Pfarrer Schwarzkopf hat sich bislang nicht öffentlich geäußert, scheint aber ein unabsichtliches und unpolitisches Opfer der neuerdings verschärften russischen Aufenthaltsgesetze zu sein, die seit einem Dekret von Präsident Putin im August Ausweisungen ohne Gerichtsverfahren erlauben. Der Kirchenvorstand der Petrikirche räumte ein, den Geistlichen nicht ausreichend über die Meldevorschriften aufgeklärt zu haben.
In Kirchenkreisen und den Medien wird oft ignoriert, dass diese Meldegesetze als Reaktion der russischen Regierung auf befürchtete ausländische Einflüsse während des Ukrainekrieges eingeführt wurden – eine Angst, die nicht unbegründet erscheint. Die EKD selbst hat sich manchmal ähnlich wie die von Russland skeptisch beäugten, oft westlich finanzierten NGOs verhalten.
Besonders brisant wurde es Anfang Oktober, als eine Stellenanzeige für ein Unterstützungsprojekt politischer Gefangener in Russland und Belarus von den NGOs “Gefangen in Russland” und “100 x Solidarität” veröffentlicht wurde. Die Anzeige, die mittlerweile gelöscht wurde, suchte nach einem Deutschen mit exzellenten Russischkenntnissen zur Unterstützung der verbotenen NGO Memorial und der russlandkritischen DGO. Bemerkenswerterweise steht auch die EKD in Verbindung mit diesen NGOs, was deutlich macht, dass die Kirche tatsächlich politisch in den osteuropäischen Raum eingreift und damit die deutsche öffentliche Wahrnehmung der russischen Befürchtungen bestätigt.

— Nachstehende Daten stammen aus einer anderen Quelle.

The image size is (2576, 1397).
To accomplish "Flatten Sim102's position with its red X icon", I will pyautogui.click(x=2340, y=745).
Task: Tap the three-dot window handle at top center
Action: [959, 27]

Auch die katholische Kirche zeigte sich nicht von ihrer besten Seite. Im Oktober hielt die ehemalige Verteidigungsministerin Annegret Kramp-Karrenbauer eine Rede beim Kölner Stadtpatronatsfest, in der sie politische Gruppen in verschiedenen autoritären Staaten mit christlichen Märtyrern verglich, während sie Deutschen das Recht absprach, alternative politische Parteien zu unterstützen.
Solche Vergleiche sind besonders problematisch, bedenkt man die Opfer, die die Sowjetunion im Zweiten Weltkrieg hatte. Durch solche Aussagen und Unterstützungen riskiert die EKD, die sie zu unterstützen behauptet, russische und belarussische Oppositionelle, zu verraten, da sie sich tief in den politischen Konflikt einmischt und damit ihre Rolle als neutrale Vermittlerin verliert.
Zum Abschluss zwei Wünsche: Dass das russische Volk, welches einst Opfer des Nationalsozialismus war, nicht Opfer eines nachträglichen Widerstands gegen faschistisches Gedankengut wird, und dass die lutherischen und katholischen Gemeinden in Russland weiterhin eine wichtige Rolle innerhalb der Gesellschaft spielen können, unbeeinflusst von politischen Bestrebungen aus dem Ausland.